|
SUARA
KARYA, 02 Juli 2013
"Gloriosum est iniurias oblivisci (It is glorious to
forget in justice".
Majelis Mahkamah Konstitusi (MK),
dengan Putusan MK No. 49/PUU-X/2012 tanggal 23 Maret 2013, telah mengabulkan
permohonan uji materiil (judicial review)
terhadap Pasal 66 (ayat (1) UU No.30 Tahun 2004 tentang Jabatan Notaris yang
diajukan Sdr Kant Kamal.
Amar putusan MK pada intinya
membatalkan frasa dengan persetujuan Majelis Pengawas Daerah (MPD) dalam pasal
yang diuji. Dengan demikian pemeriksaan proses hukum yang melibatkan notaris
tidak memerlukan persetujuan MPD lagi dan frasa tersebut dianggap bertentangan
dengan UUD 1945 dan tidak memiliki kekuatan hukum mengikat. Keputusan ini final
and binding dan harus ditaati.
Putusan MK tersebut cukup
menghentak dunia notaris yang saat ini merasa mendapat perlindungan frasa
tersebut. Karena, penegak hukum terutama polisi tidak boleh serta-merta demi
proses peradilan pidana mengambil dokumen dalam penyimpanan notaris dan
memanggil notaris untuk hadir dalam pemeriksaan yang bersentuhan dengan dokumen-dokumen
yang dibuatnya, tanpa persetujuan MPD.
Pemicunya, hal tersebut dianggap
melanggar prinsip persamaan di depan hukum (equality
before the law) yang tersurat dan tersirat dalam Pasal 28 ayat (1) UUD 1945
yang bersifat universal sesuai pula dengan Article 26 ICCPR (International Covenant on Civiland Political
Rights) 1966 yang juga sudah diratifikasi oleh Indonesia dengan UU
No.12/2005. Di sini ditegaskan adanya persamaan kedudukan semua orang di depan
hukum dan hak semua orang atas perlindungan hukum yang sama (equal protection) tanpa diskriminasi.
Di samping itu, menurut MK, ada
suatu prinsip demokrasi dan rule of law
yang dapat dicederai dengan frasa di atas, yaitu kekuasaan kehakiman yang
merdeka (independence of the judiciary),
yang harus dikawal oleh MK dan Mahkamah Agung (MA). Campur tangan MPD juga
dianggap dapat menimbulkan penundaan proses peradilan dan keadilan (justice delayed justice denied).

- MATERI EKSTRAKSI:
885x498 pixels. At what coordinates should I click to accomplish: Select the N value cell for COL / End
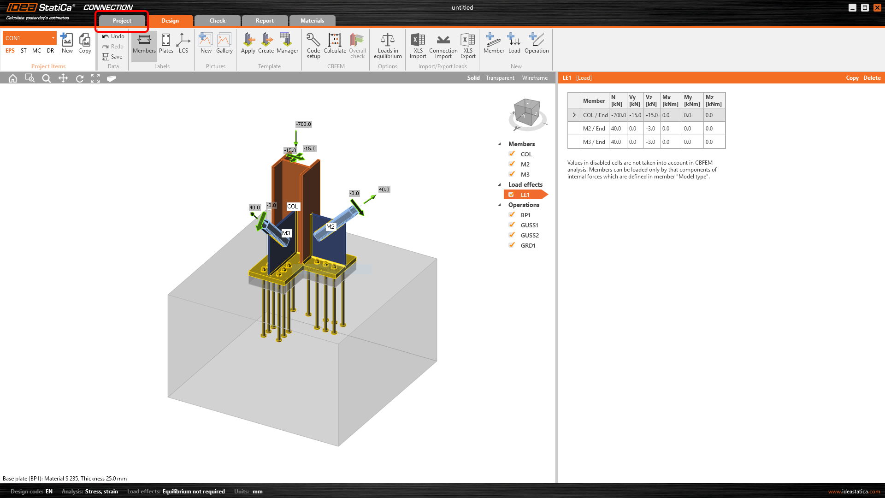tap(618, 115)
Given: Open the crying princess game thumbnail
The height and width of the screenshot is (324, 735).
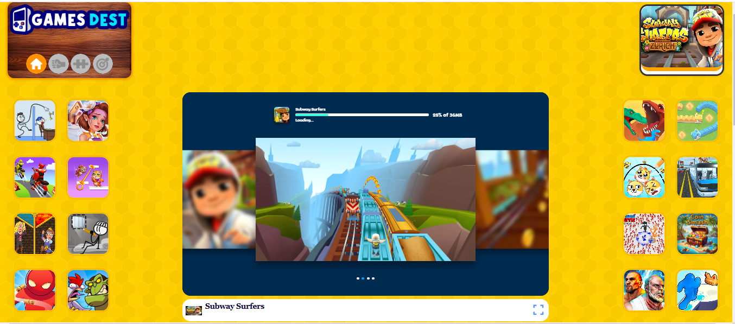Looking at the screenshot, I should coord(88,120).
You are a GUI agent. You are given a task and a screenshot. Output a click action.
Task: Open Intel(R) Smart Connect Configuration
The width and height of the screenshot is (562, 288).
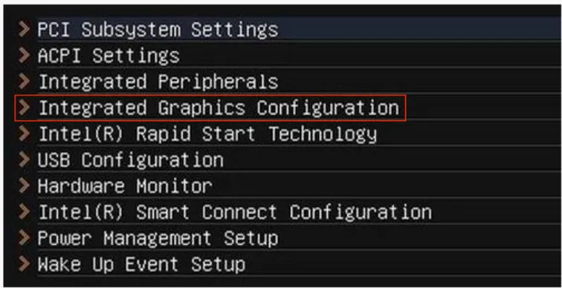pyautogui.click(x=235, y=212)

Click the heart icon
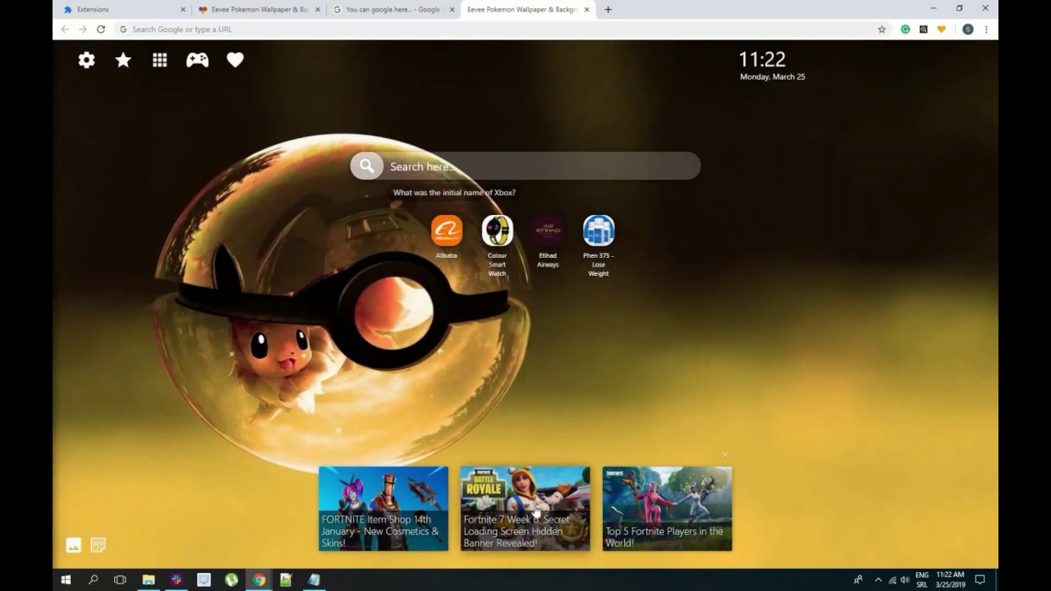click(235, 60)
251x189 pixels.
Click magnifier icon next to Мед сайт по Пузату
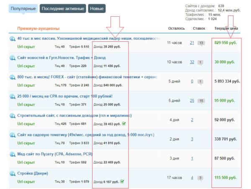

- LATIHAN SINGKAT 1: Menurut kutipan tentang putusan MK soal jabatan notaris, frasa apa yang dibatalkan oleh amar putusan MK?
- LATIHAN SINGKAT 2: Salin dengan tepat bagian kutipan tentang putusan MK soal jabatan notaris, mulai dari "Pemicunya, hal tersebut" sampai dengan "delayed justice denied).".

- PEMBAHASAN JAWABAN 1: Frasa "dengan persetujuan Majelis Pengawas Daerah (MPD)" dalam Pasal 66 ayat (1) UU No. 30 Tahun 2004 tentang Jabatan Notaris.

- PEMBAHASAN JAWABAN 2:
Pemicunya, hal tersebut dianggap
melanggar prinsip persamaan di depan hukum (equality
before the law) yang tersurat dan tersirat dalam Pasal 28 ayat (1) UUD 1945
yang bersifat universal sesuai pula dengan Article 26 ICCPR (International Covenant on Civiland Political
Rights) 1966 yang juga sudah diratifikasi oleh Indonesia dengan UU
No.12/2005. Di sini ditegaskan adanya persamaan kedudukan semua orang di depan
hukum dan hak semua orang atas perlindungan hukum yang sama (equal protection) tanpa diskriminasi.
Di samping itu, menurut MK, ada
suatu prinsip demokrasi dan rule of law
yang dapat dicederai dengan frasa di atas, yaitu kekuasaan kehakiman yang
merdeka (independence of the judiciary),
yang harus dikawal oleh MK dan Mahkamah Agung (MA). Campur tangan MPD juga
dianggap dapat menimbulkan penundaan proses peradilan dan keadilan (justice delayed justice denied).